Incorporating so much work from OMA should ease the process of getting the mobile industry to adopt the new technology, said Anne Schelle, president of the Open Mobile Video Coalition. “The carriers have certain certification procedures and test methodologies,” she said. “If they're used to this already, it makes it much easier for them.” Though broadcasters don’t have much experience working with mobile carriers, many of the companies whose work went into the mobile DTV technology do, Schelle said. “There isn’t currently a member of ATSC that’s a carrier, but we got a lot of input from existing video providers to the carriers that understand that process.”
Carrier interest in mobile DTV will be important, Aitken said. “Any carrier who were to step forward and make a request of the supply chain to provide mobile DTV capability would open a floodgate of activity with respect to moving the target closer for broadcasters,” he said.

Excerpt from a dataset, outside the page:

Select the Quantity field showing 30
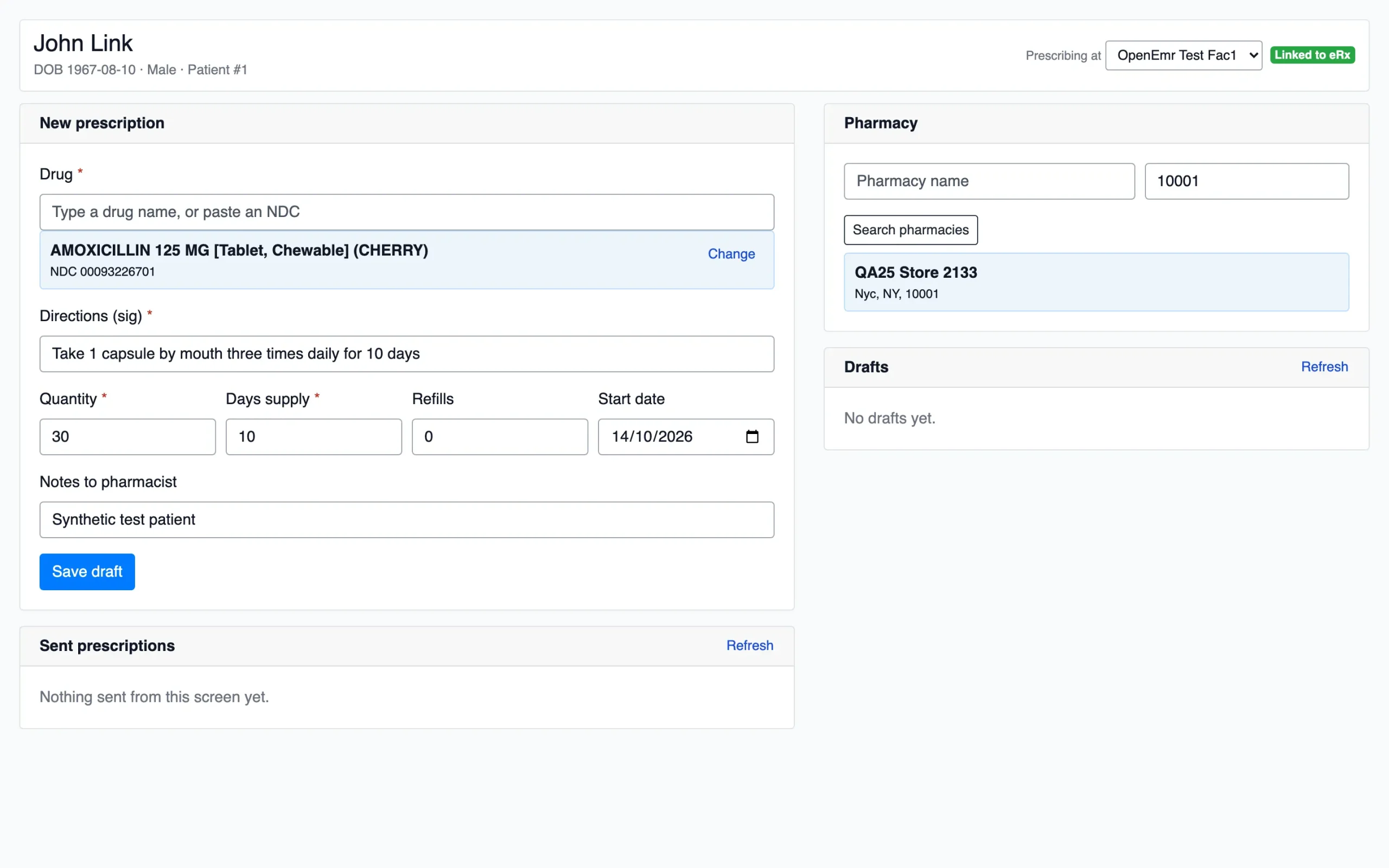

The candidate standard is also designed to give broadcasters flexibility in the types of services they can offer, Jenkins said. “This standard will give broadcasters the tools if they want to really maximize quality and blow consumers away in terms of quality, or to do a lot of services,” he said. “One broadcaster might be able to do as many of 10 to 12 channels if all they have is another standard definition channel running along the side.” A high- quality 500 Mbps mobile DTV stream will take up about 2 Mbps of a broadcasters spectrum to deliver, depending on the environment, he said. “If you want to back that off, depending on the broadcast environment you have, that might only take 1 megabit per second.”